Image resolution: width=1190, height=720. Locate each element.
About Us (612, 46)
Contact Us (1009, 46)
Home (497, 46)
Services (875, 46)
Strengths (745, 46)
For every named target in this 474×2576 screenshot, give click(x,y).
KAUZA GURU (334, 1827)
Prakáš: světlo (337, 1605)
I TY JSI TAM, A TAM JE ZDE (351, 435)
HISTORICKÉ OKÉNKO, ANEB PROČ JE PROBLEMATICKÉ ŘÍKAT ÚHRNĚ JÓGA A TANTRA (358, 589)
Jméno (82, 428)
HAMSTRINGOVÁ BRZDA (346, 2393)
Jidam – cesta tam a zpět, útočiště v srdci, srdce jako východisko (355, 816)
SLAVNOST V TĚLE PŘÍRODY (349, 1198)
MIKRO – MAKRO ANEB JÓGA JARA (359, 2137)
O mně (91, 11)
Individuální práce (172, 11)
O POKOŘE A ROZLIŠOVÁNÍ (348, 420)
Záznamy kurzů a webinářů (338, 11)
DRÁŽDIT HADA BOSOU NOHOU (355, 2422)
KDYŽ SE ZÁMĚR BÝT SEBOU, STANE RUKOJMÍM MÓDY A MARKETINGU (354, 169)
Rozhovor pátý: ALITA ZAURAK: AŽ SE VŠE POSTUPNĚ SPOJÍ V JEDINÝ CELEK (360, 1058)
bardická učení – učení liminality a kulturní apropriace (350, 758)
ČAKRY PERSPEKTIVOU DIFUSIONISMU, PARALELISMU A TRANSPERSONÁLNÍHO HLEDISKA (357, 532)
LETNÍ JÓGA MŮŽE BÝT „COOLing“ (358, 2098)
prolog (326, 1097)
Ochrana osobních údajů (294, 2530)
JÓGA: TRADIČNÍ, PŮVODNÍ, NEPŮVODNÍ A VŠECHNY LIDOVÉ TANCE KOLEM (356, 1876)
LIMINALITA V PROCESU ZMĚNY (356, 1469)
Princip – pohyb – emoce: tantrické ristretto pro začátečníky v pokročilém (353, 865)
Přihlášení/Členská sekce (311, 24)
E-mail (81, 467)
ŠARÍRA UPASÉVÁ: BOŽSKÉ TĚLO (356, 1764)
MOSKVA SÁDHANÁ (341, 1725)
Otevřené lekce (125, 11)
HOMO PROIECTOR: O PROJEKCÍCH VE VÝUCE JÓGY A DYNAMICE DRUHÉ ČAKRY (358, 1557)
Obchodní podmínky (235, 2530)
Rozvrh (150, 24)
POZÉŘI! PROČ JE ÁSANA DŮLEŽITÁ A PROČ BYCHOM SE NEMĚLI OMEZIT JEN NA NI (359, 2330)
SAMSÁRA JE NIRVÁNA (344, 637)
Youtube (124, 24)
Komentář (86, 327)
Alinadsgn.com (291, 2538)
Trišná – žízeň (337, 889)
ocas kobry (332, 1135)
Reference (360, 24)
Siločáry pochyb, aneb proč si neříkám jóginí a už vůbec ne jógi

**THE PROBLEM**
Reproduce every item above, substituting "Solutions" for "Services" and leaving everything else unchanged.

**SOLUTION FOR THIS PROBLEM**
Image resolution: width=1190, height=720. Locate each element.
About Us (612, 46)
Contact Us (1009, 46)
Home (497, 46)
Solutions (875, 46)
Strengths (745, 46)
For every named target in this 474×2576 screenshot, give click(x,y).
KAUZA GURU (334, 1827)
Prakáš: světlo (337, 1605)
I TY JSI TAM, A TAM JE ZDE (351, 435)
HISTORICKÉ OKÉNKO, ANEB PROČ JE PROBLEMATICKÉ ŘÍKAT ÚHRNĚ JÓGA A TANTRA (358, 589)
Jméno (82, 428)
HAMSTRINGOVÁ BRZDA (346, 2393)
Jidam – cesta tam a zpět, útočiště v srdci, srdce jako východisko (355, 816)
SLAVNOST V TĚLE PŘÍRODY (349, 1198)
MIKRO – MAKRO ANEB JÓGA JARA (359, 2137)
O mně (91, 11)
Individuální práce (172, 11)
O POKOŘE A ROZLIŠOVÁNÍ (348, 420)
Záznamy kurzů a webinářů (338, 11)
DRÁŽDIT HADA BOSOU NOHOU (355, 2422)
KDYŽ SE ZÁMĚR BÝT SEBOU, STANE RUKOJMÍM MÓDY A MARKETINGU (354, 169)
Rozhovor pátý: ALITA ZAURAK: AŽ SE VŠE POSTUPNĚ SPOJÍ V JEDINÝ CELEK (360, 1058)
bardická učení – učení liminality a kulturní apropriace (350, 758)
ČAKRY PERSPEKTIVOU DIFUSIONISMU, PARALELISMU A TRANSPERSONÁLNÍHO HLEDISKA (357, 532)
LETNÍ JÓGA MŮŽE BÝT „COOLing“ (358, 2098)
prolog (326, 1097)
Ochrana osobních údajů (294, 2530)
JÓGA: TRADIČNÍ, PŮVODNÍ, NEPŮVODNÍ A VŠECHNY LIDOVÉ TANCE KOLEM (356, 1876)
LIMINALITA V PROCESU ZMĚNY (356, 1469)
Princip – pohyb – emoce: tantrické ristretto pro začátečníky v pokročilém (353, 865)
Přihlášení/Členská sekce (311, 24)
E-mail (81, 467)
ŠARÍRA UPASÉVÁ: BOŽSKÉ TĚLO (356, 1764)
MOSKVA SÁDHANÁ (341, 1725)
Otevřené lekce (125, 11)
HOMO PROIECTOR: O PROJEKCÍCH VE VÝUCE JÓGY A DYNAMICE DRUHÉ ČAKRY (358, 1557)
Obchodní podmínky (235, 2530)
Rozvrh (150, 24)
POZÉŘI! PROČ JE ÁSANA DŮLEŽITÁ A PROČ BYCHOM SE NEMĚLI OMEZIT JEN NA NI (359, 2330)
SAMSÁRA JE NIRVÁNA (344, 637)
Youtube (124, 24)
Komentář (86, 327)
Alinadsgn.com (291, 2538)
Trišná – žízeň (337, 889)
ocas kobry (332, 1135)
Reference (360, 24)
Siločáry pochyb, aneb proč si neříkám jóginí a už vůbec ne jógi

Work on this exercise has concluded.